• What is the DRKG?

    Drug Repurposing Knowledge Graph (DRKG) is a comprehensive biological knowledge graph relating genes, compounds, diseases, biological processes, side effects and symptoms. DRKG includes information from six existing databases including DrugBank, Hetionet, GNBR, String, IntAct and DGIdb, and more. It includes 97,238 entities belonging to 13 entity-types; and 5,874,261 triplets belonging to 107 edge-types. These 107 edge-types show a type of interaction between one of the 17 entity-type pairs (multiple types of interactions are possible between the same entity-pair), as depicted in the figure below.

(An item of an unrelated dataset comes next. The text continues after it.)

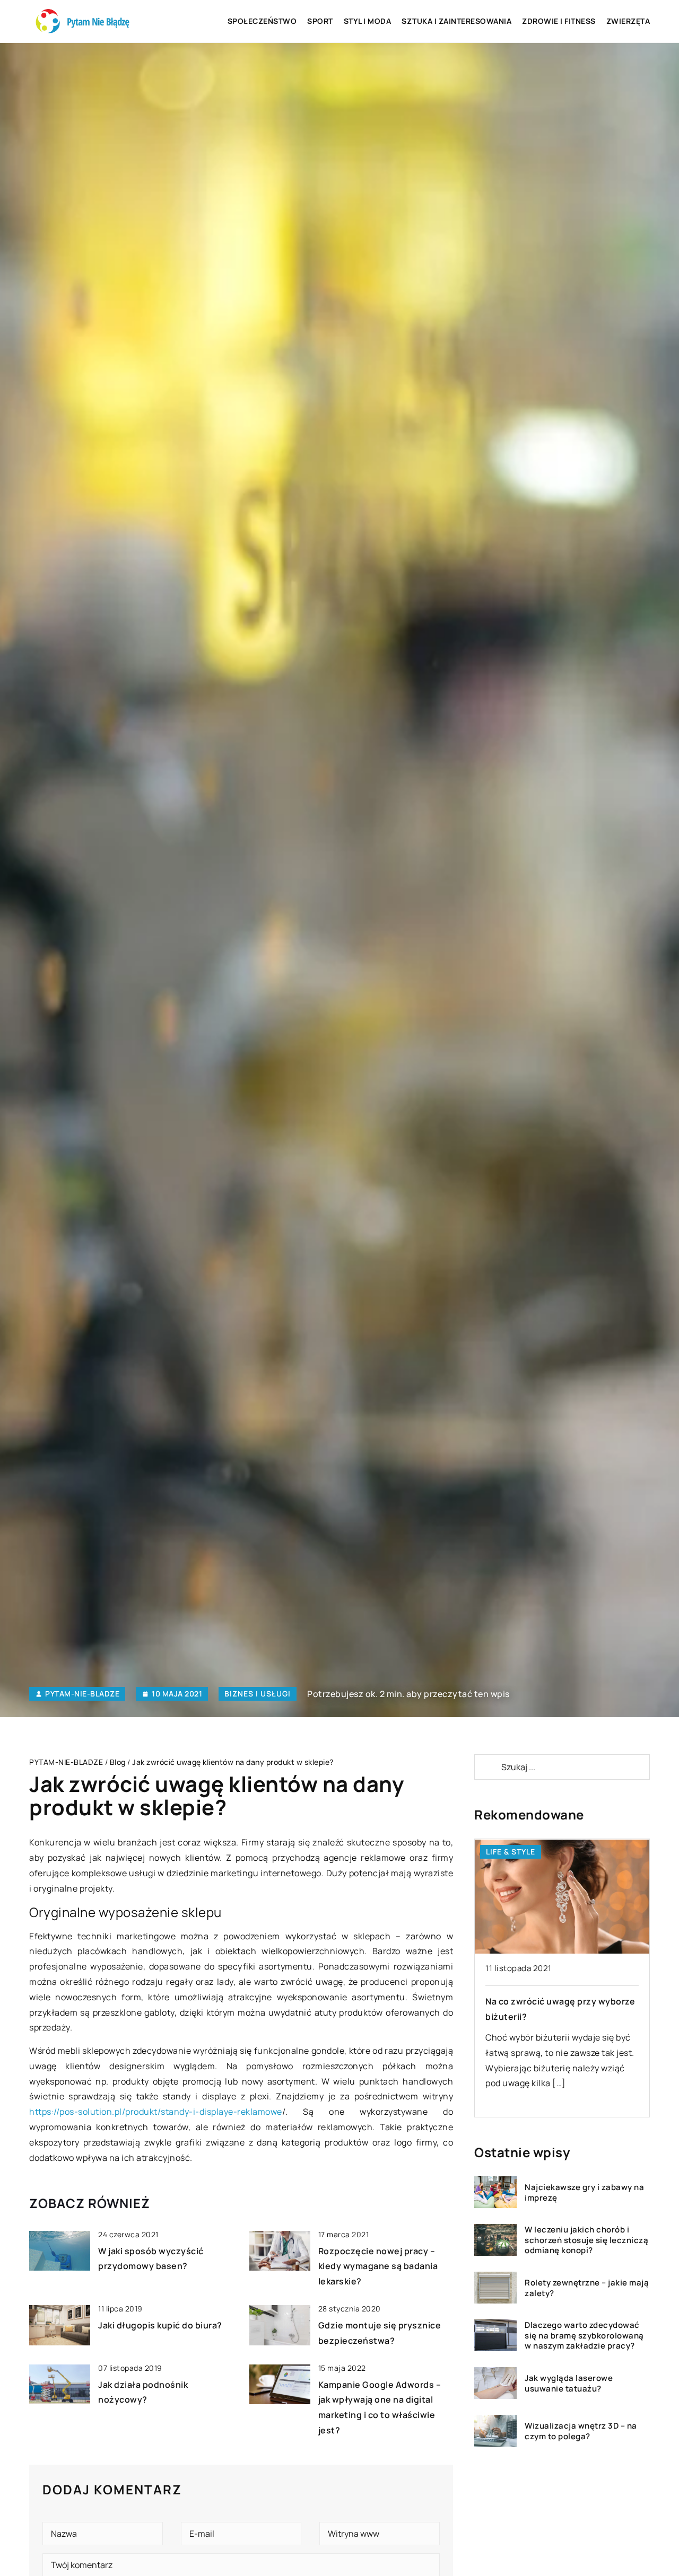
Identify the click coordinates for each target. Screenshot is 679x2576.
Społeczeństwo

    With DRKG you are able to score potential relations between 2 previously unconnected entities.

    connectivity.png

  • How does the DRKG work?

    Untitled

    Representing the graph

    Graphs are made up of head, tails and relations between the heads and tails. In the case of DRKG, heads and tails are represented by the following formats:

    • <Entity-type>::<ID> e.g. Gene::100860742
    • <Entity-type>::<ID Format>:<ID> e.g. Disease::OMIM:256600

    Where Entity-type can be any of the 13 types shown in the top image i.e. Side-effect, Atc, Pharmacologic class, Pathway, Compound, Symptom, Disease, Molecular function, Gene, Anatomy, Biological process, Tax, Cellular component.

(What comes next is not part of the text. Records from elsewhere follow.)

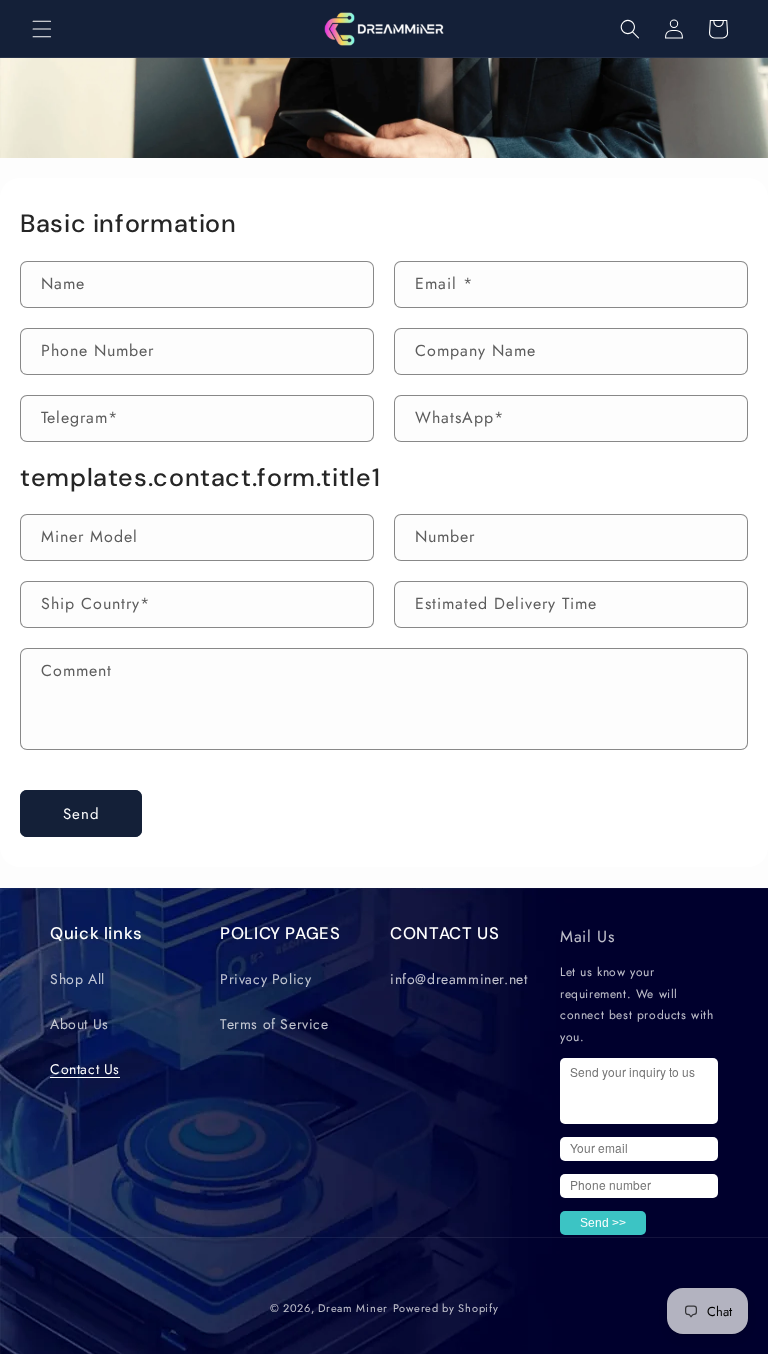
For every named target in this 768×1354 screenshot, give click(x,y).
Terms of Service (274, 1024)
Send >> (603, 1223)
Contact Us (85, 1069)
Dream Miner (353, 1308)
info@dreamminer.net (458, 979)
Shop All (77, 979)
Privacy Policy (265, 979)
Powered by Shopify (446, 1308)
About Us (79, 1024)
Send (81, 814)
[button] (42, 29)
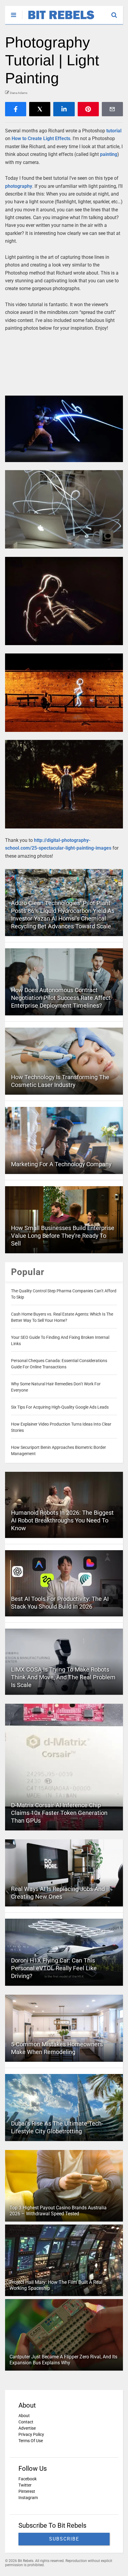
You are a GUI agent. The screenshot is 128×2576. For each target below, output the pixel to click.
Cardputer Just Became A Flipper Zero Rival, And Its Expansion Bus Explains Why (63, 2360)
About (24, 2415)
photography (18, 186)
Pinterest (26, 2491)
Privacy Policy (31, 2434)
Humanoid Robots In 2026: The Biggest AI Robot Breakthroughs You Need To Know (62, 1520)
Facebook (27, 2478)
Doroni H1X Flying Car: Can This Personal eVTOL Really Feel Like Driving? (54, 1968)
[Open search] (117, 12)
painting (108, 154)
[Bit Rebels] (58, 19)
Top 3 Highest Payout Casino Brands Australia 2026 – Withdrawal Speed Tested (58, 2211)
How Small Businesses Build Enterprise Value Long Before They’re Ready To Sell (62, 1235)
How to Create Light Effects (41, 138)
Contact (25, 2421)
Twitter (25, 2485)
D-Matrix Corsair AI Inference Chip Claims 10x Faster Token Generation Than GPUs (59, 1813)
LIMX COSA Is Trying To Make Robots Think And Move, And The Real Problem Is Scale (63, 1677)
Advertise (27, 2428)
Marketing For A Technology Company (61, 1164)
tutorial (113, 131)
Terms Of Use (30, 2440)
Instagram (28, 2497)
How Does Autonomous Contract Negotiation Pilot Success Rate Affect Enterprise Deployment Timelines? (61, 997)
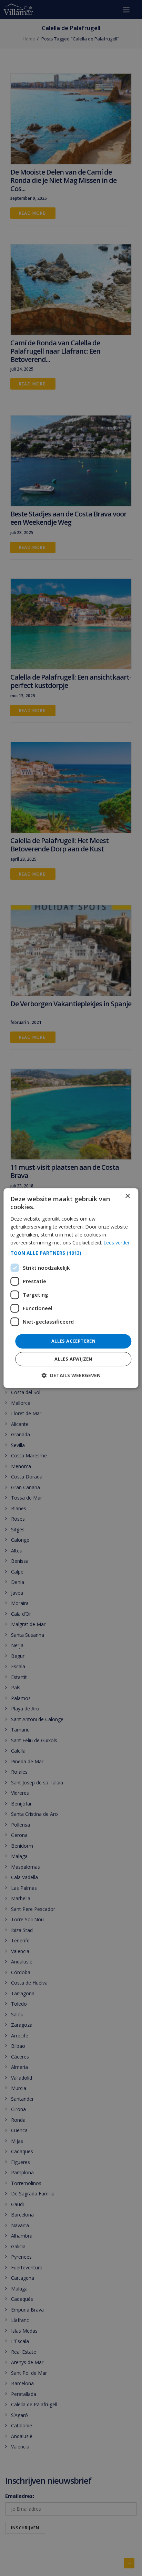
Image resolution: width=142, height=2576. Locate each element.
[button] (70, 1253)
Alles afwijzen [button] (73, 1359)
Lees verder (116, 1242)
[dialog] (70, 1288)
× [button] (127, 1196)
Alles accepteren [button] (73, 1341)
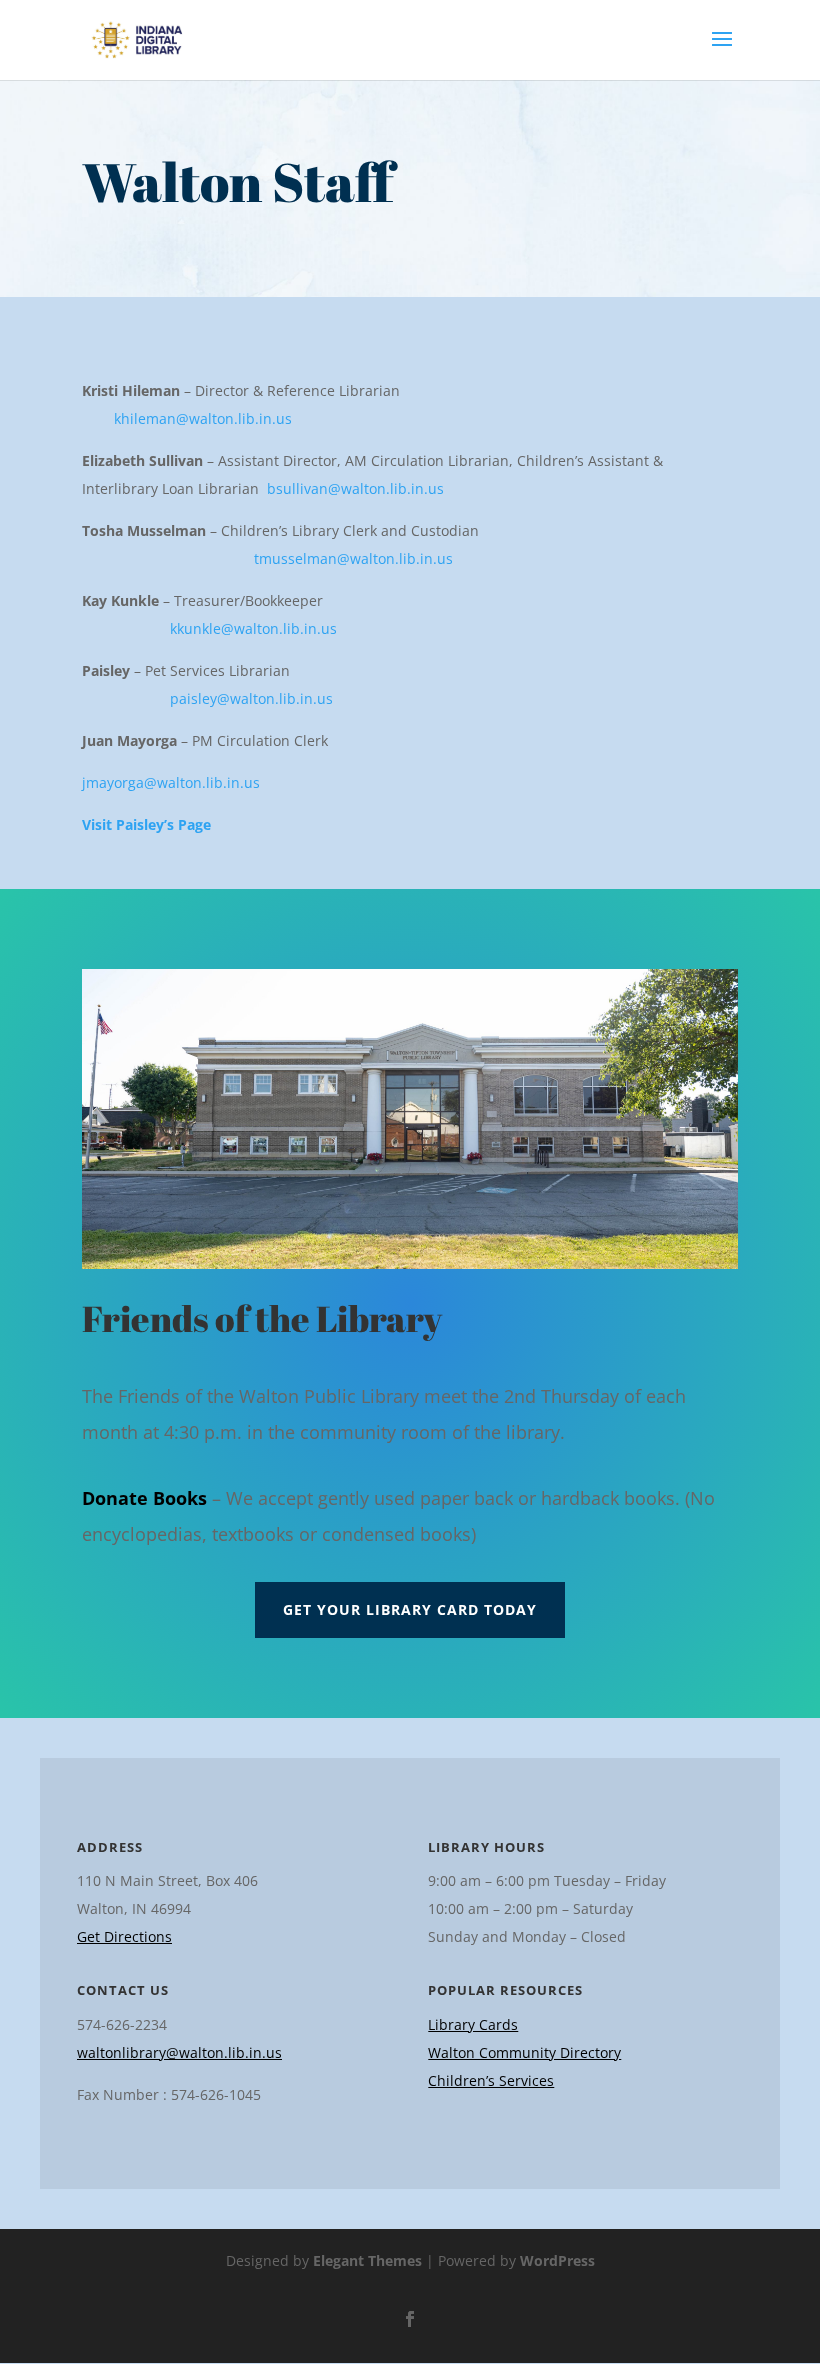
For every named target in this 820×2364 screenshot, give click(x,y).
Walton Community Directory (524, 2052)
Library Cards (473, 2024)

    The paper found at the bottom of this section has the following to say about the IDs of heads and tails:

    “Data sources use one of several ID spaces to represent genes, compounds, diseases and others. For example, the same chemical compound may be represented in the drugbank compound ID space in DrugBank and in the chembl compound ID space in the DGIdb. To ensure that information from different sources in integrating correctly, we map biological entities to a common ID space using the following rules:

    • Compound entities are mapped to the drugbank compound ID space and if not possible to the chembl compound ID space. If a compound can not be found to either of the two we use the native ID space and we include the name of the source as part of the entity’s name (e.g., Compound::brenda:1695336).
    • Gene entities are mapped to the Entrez ID space.
    • Disease entities are mapped to the MESH ID space.
    • The remaining biological entities appear only in a single data source and hence we use the data source’s ID.

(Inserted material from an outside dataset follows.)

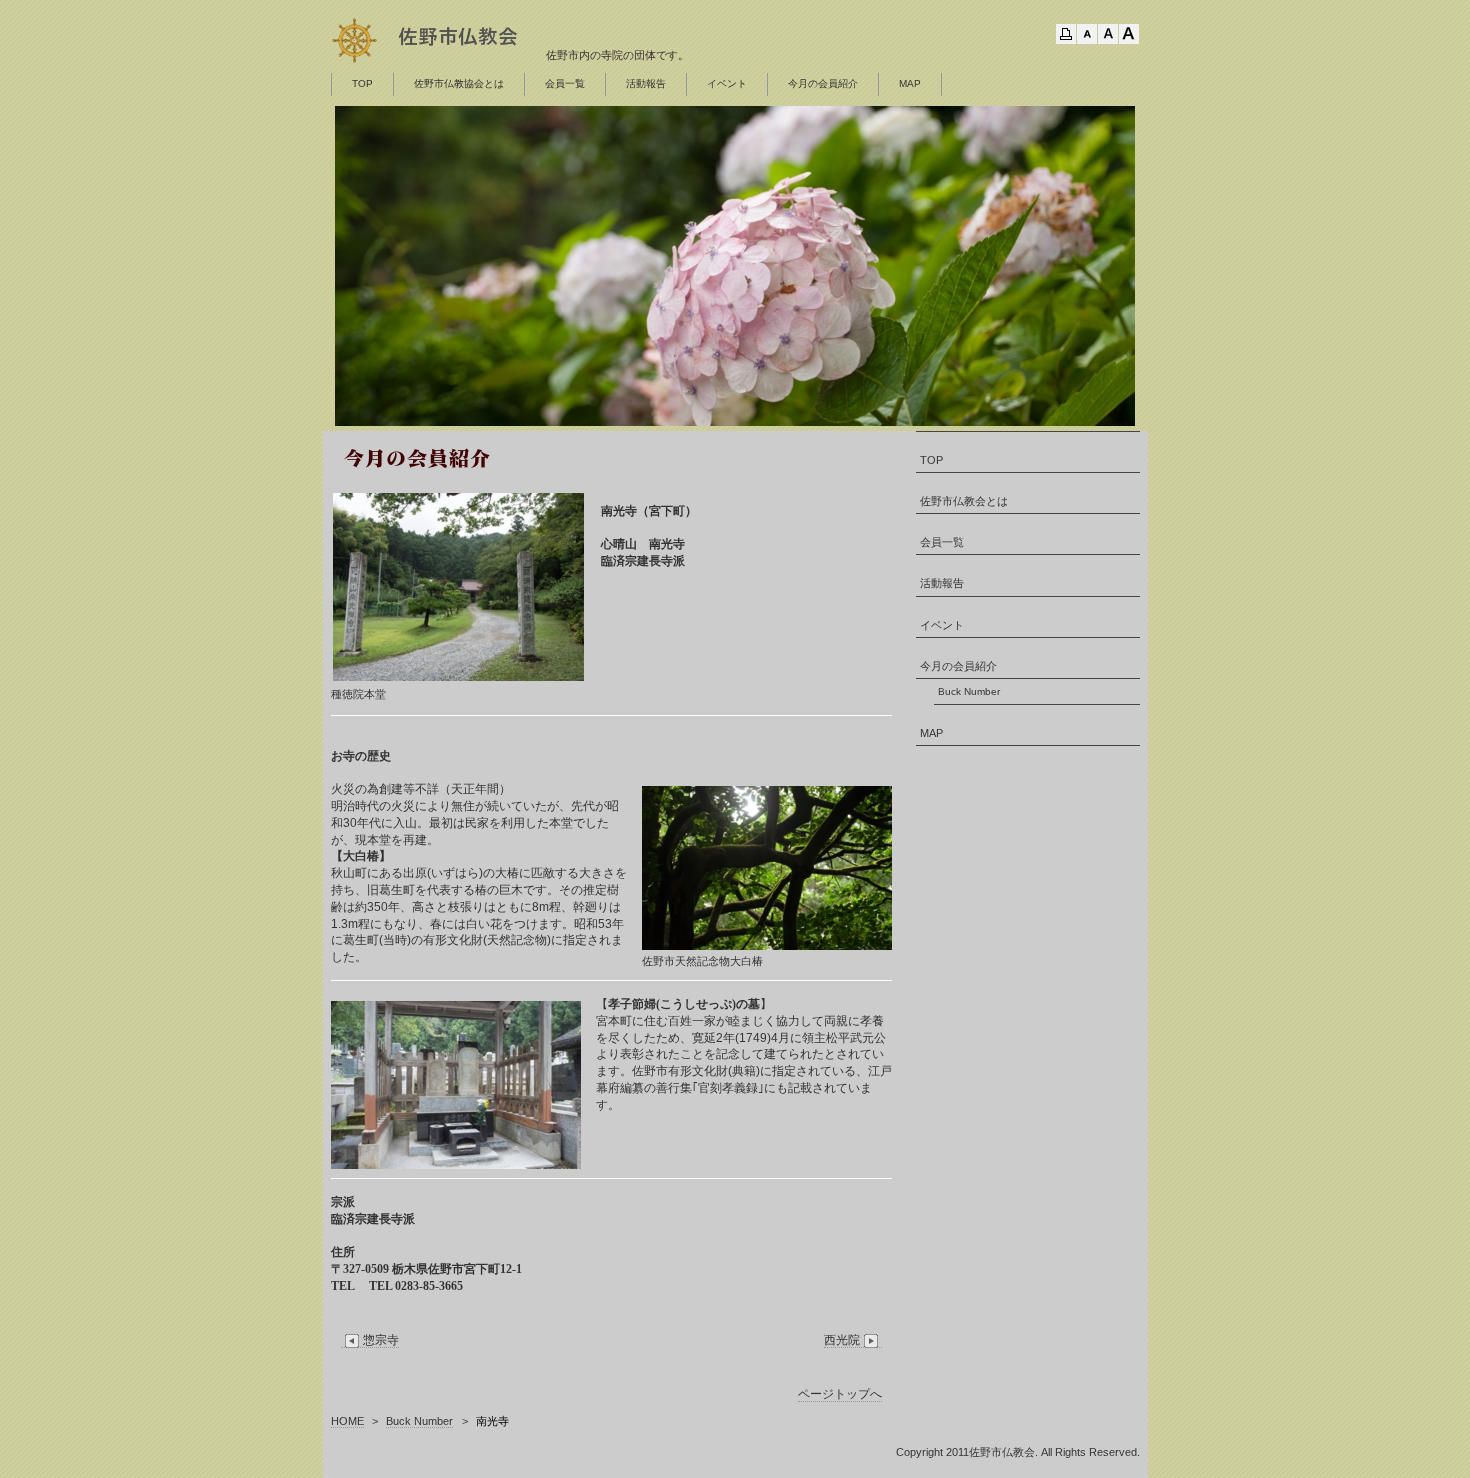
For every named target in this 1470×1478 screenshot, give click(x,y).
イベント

    These rules are applied to the biological entities per database to map the entities to the common ID space. Finally, in order to avoid relations for which we do not have enough data to train good embeddings, we exclude relations types that have less than 50 edges”

    Relations between head and tails are formatted:

    • <Database>::<Relation type>::<Head Category>:<Tail Category>

      e.g. GNBR::Sa::Compound:Disease or INTACT::UBIQUITINATION REACTION::Gene:Gene

    The possible databases are GNBR, Drugbank, Hetionet, STRING, IntAct, DGIdb, bioarx. Each database will have its own relation type:

    • Tables showing relation types for each database. These can also be found in the paper at the bottom of this section

    Edge scores

    This is the score of the head, tail and relation that represents how likely the given head, tail, relation triplet is. The score will be calculated for every h,r,t combination. It is calculated by the following:

    $$ \mathbf{d} = \gamma - ||\mathbf{h}+\mathbf{r}-\mathbf{t}||_{2} $$

    $$ \mathbf{score} = \log\left(\frac{1}{1+\exp(\mathbf{-d})}\right) $$

    $\mathbf{h}$, $\mathbf{r}$, $\mathbf{t}$ are embeddings of the head, relation and tail calculated by maximising the following model for h,r,t triplets which do exist and minimizing for triplets that don’t exist:

    $$ \textup{min} \sum_{\mathbf{h},\mathbf{r},\mathbf{t} \in\mathbb{D}^+\cup \mathbb{D}^-} \textup{log}(1+\textup{exp}(-y\times f(\mathbf{h},\mathbf{r},\mathbf{t})) $$

    All scores will be less than 0. The closer the score is to 0 the stronger $\mathbf{h}$ will have $\mathbf{r}$ with $\mathbf{t}$

    Paper

    DRKG Drug Repurposing Knowledge Graph.pdf

    Paper source

  • How to use our DRKG app?

    Inputs

    Our DRKG app takes 3 file inputs. Note, all input entities and relations must already be in the DRKG (see entities.csv and relations.csv below):

    1. A csv file of head entities e.g:

      input_heads.csv

    2. A csv file of tail entities e.g:

      input_tails.csv

    3. A csv file of relations e.g:

      input_relations.csv

    The examples included above are the same as the example data in the DRKG app.

    Files containing all possible entities and all possible relations:

    entities.csv

    relations.csv

    Or view them in browser here (note: may take a few seconds to load when scrolling through database):

    relations

    Outputs

    The DRKG app will return a list of scores for all head, relation, tails triplets available to download. For example:

    scores.csv

    In the results page of the DRKG app,

    If the DRKG app receives input entities or relations it cannot find in the knowledge graph, it will return these not found in a table in the results page.